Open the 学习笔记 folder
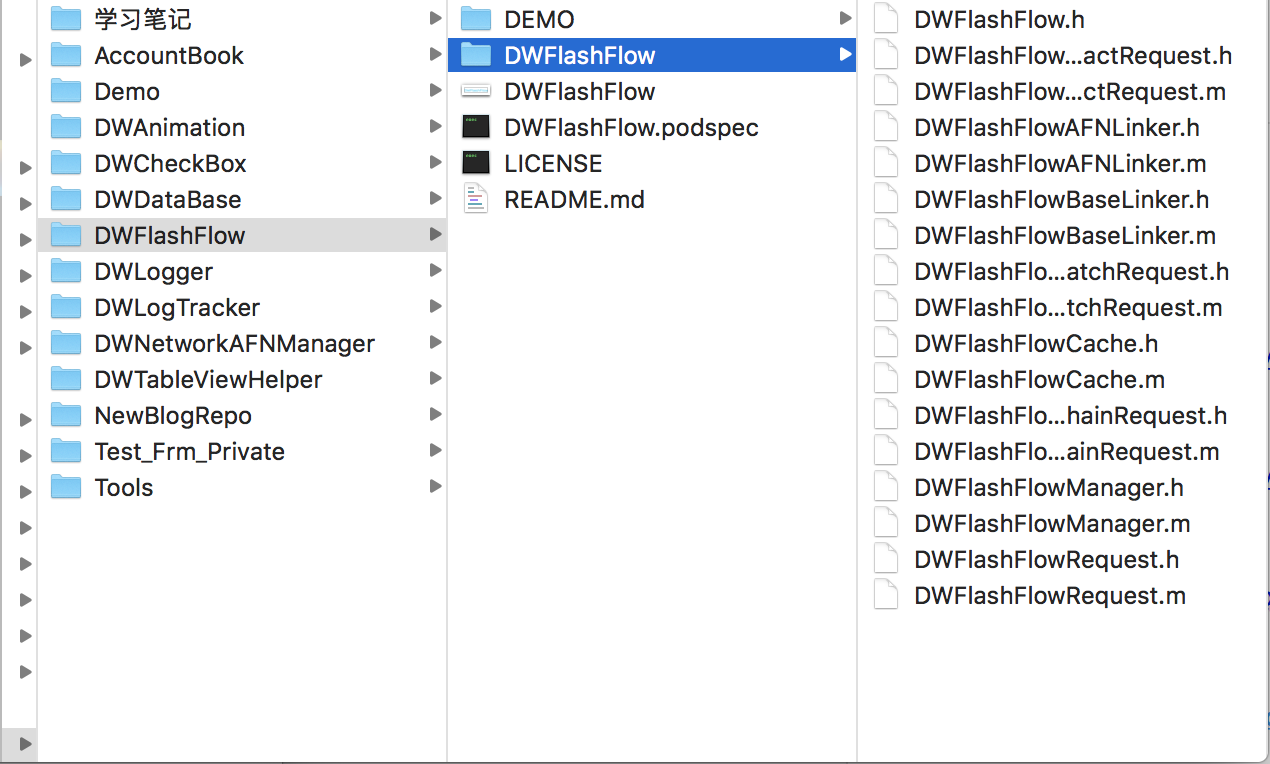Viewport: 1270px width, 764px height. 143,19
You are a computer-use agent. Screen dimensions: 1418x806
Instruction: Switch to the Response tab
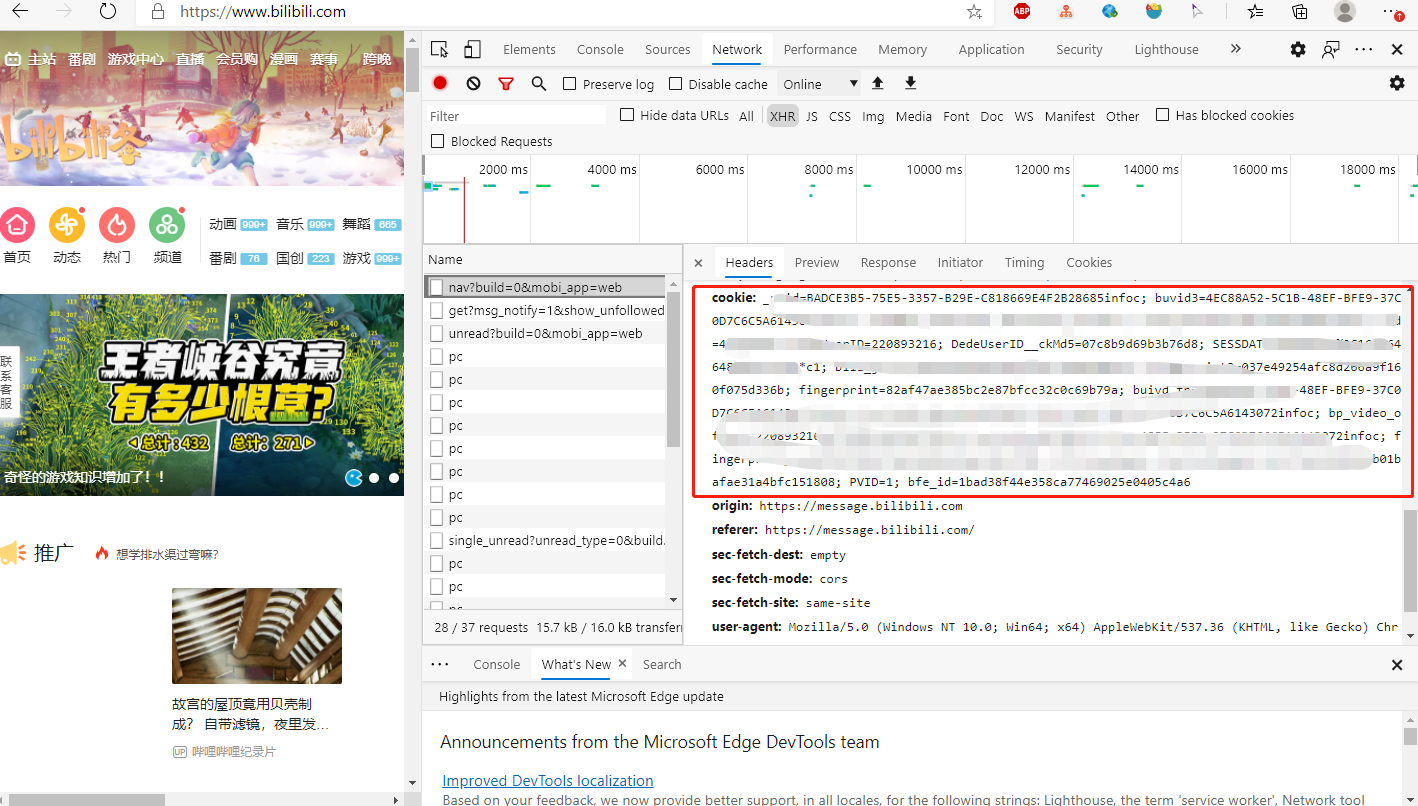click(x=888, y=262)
☆ ☆ ☆
Your instructions: Give every entry back unchanged, with no pictures.

Completed task:
Open the 学习笔记 folder
Viewport: 1270px width, 764px height. 143,19
You are a computer-use agent. Screen dimensions: 1418x806
Instruction: Switch to the Response tab
click(x=888, y=262)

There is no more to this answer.